◆ Consigne 1
Extrayez du texte sur la pharmacie de demain le passage qui commence par « M3DIMAKER, l’imprimante 3D » et se termine par « la Roche-sur-Yon (Vendée) ».
◆ Consigne 2
D'après le texte sur la pharmacie de demain, quels objets connectés le comptoir de l'espace e-santé proposerait-il ?

◆ Texte à lire
+ + + + + + +

La solution n’est pas nécessairement ultra-technologique

Et la solution n'est pas nécessairement ultra-technologique. À titre d’exemple, le no-code permet de développer des plateformes à moindre coût et sans compétences en développement. Ainsi, pour accompagner la pharmacie de demain, nous pourrions imaginer une application qui rassemblerait : le profil du patient, les pharmacies à proximité, les disponibilités de son pharmacien (pour un rendez-vous ou une téléconsultation) et la possibilité de commander ses médicaments en ligne.
Car les utilisateurs d’Uber ou de Deliveroo ne sont pas différents de ceux qui poussent la porte de l’officine. Toutefois, répondre à l’évolution des exigences en matière d’expérience client ne doit pas se faire au détriment des patients les plus fragiles ou les plus éloignés du numérique. L’innovation ne peut être un obstacle au parcours de soin ; et pour qu’elle demeure vertueuse et inclusive, elle doit nécessairement s’organiser autour de la singularité des besoins et de la protection des données de santé.

Construire des espaces différenciants

En ce sens, les officines gagneraient à proposer des espaces différenciants, intégrant notamment :

  • Des pôles d’accueil, avec des comptoirs d’orientation sur lesquels des écrans digitaux proposeraient aux clients un questionnaire simple, favorisant une prise en charge rapide.

  • Des boxes pensés pour les entretiens et la délivrance des ordonnances, qui offriraient des espaces de confidentialité fermés. Des médicaments personnalisés pourraient y être élaborés par une imprimante 3D.
M3DIMAKER, l’imprimante 3D développée par FabRx qui lance la médecine personnalisée


  • Des boxes plus médicalisés, dédiés aux protocoles de tests et de vaccination.
L’espace de confidentialité de la pharmacie de Thierry Roussin, à la Roche-sur-Yon (Vendée)


  • Un espace e-santé avec un comptoir à objets connectés (tensiomètres, oxymètres), une cabine de télémédecine et une zone click & collect où les patients pourraient retirer les commandes effectuées sur Internet.

La cabine de téléconsultation Tessan de l'Officine des Quatre saisons, à Armentières

Et la place des équipes officinales dans tout ça ?

+ + + + + + +

◆ Données à examiner

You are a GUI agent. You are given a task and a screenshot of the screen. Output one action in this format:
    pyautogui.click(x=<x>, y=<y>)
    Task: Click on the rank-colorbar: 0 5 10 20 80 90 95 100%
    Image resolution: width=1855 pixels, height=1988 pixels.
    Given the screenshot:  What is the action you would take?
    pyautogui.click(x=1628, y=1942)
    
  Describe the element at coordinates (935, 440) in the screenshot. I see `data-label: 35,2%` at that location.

+ + + + + + +

◆ Réponse attendue 1
M3DIMAKER, l’imprimante 3D développée par FabRx qui lance la médecine personnalisée


  • Des boxes plus médicalisés, dédiés aux protocoles de tests et de vaccination.
L’espace de confidentialité de la pharmacie de Thierry Roussin, à la Roche-sur-Yon (Vendée)

◆ Réponse attendue 2
Des tensiomètres et des oxymètres.